Consider a point \((a,b)∈\mathbb{R}^2.\) A \(δ\) disk centered at point \((a,b)\) is defined to be an open disk of radius \(δ\) centered at point \((a,b)\) —that is,
\[\{(x,y)∈\mathbb{R}^2∣(x−a)^2+(y−b)^2<δ^2\} \nonumber \]
as shown in Figure \(\PageIndex{1}\).
The idea of a \(δ\) disk appears in the definition of the limit of a function of two variables. If \(δ\) is small, then all the points \((x,y)\) in the \(δ\) disk are close to \((a,b)\). This is completely analogous to x being close to a in the definition of a limit of a function of one variable. In one dimension, we express this restriction as
\[a−δ<x<a+δ. \nonumber \]
In more than one dimension, we use a \(δ\) disk.
Let \(f\) be a function of two variables, \(x\) and \(y\). The limit of \(f(x,y)\) as \((x,y)\) approaches \((a,b)\) is \(L\), written
\[\lim_{(x,y)→(a,b)}f(x,y)=L \nonumber \]

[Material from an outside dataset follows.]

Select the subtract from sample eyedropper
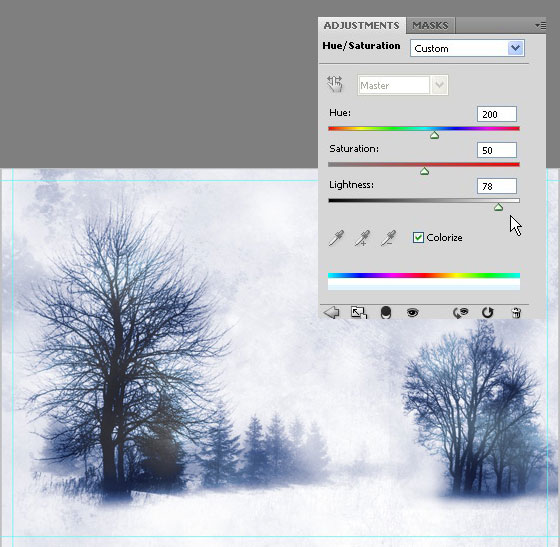Screen dimensions: 560x547 388,238
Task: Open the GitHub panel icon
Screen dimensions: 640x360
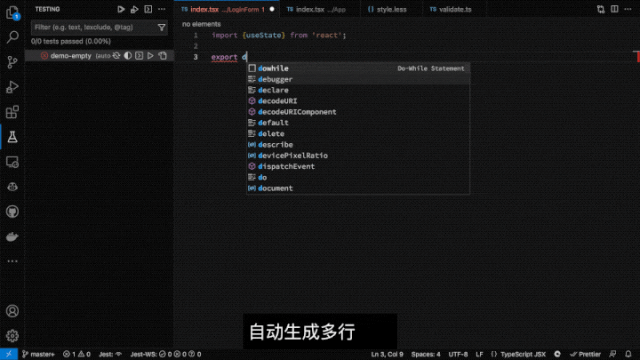Action: pyautogui.click(x=12, y=211)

if for each \(ε>0\) there exists a small enough \(δ>0\) such that for all points \((x,y)\) in a \(δ\) disk around \((a,b)\), except possibly for \((a,b)\) itself, the value of \(f(x,y)\) is no more than \(ε\) away from \(L\) (Figure \(\PageIndex{2}\)).
Using symbols, we write the following: For any \(ε>0\), there exists a number \(δ>0\) such that
\[|f(x,y)−L|<ε \nonumber \]
whenever
\[0<\sqrt{(x−a)^2+(y−b)^2}<δ. \nonumber \]
Proving that a limit exists using the definition of a limit of a function of two variables can be challenging. Instead, we use the following theorem, which gives us shortcuts to finding limits. The formulas in this theorem are an extension of the formulas in the limit laws theorem in The Limit Laws.
Let \(f(x,y)\) and \(g(x,y)\) be defined for all \((x,y)≠(a,b)\) in a neighborhood around \((a,b)\), and assume the neighborhood is contained completely inside the domain of \(f\). Assume that \(L\) and \(M\) are real numbers such that
\[\lim_{(x,y)→(a,b)}f(x,y)=L \nonumber \]
and
\[\lim_{(x,y)→(a,b)}g(x,y)=M, \nonumber \]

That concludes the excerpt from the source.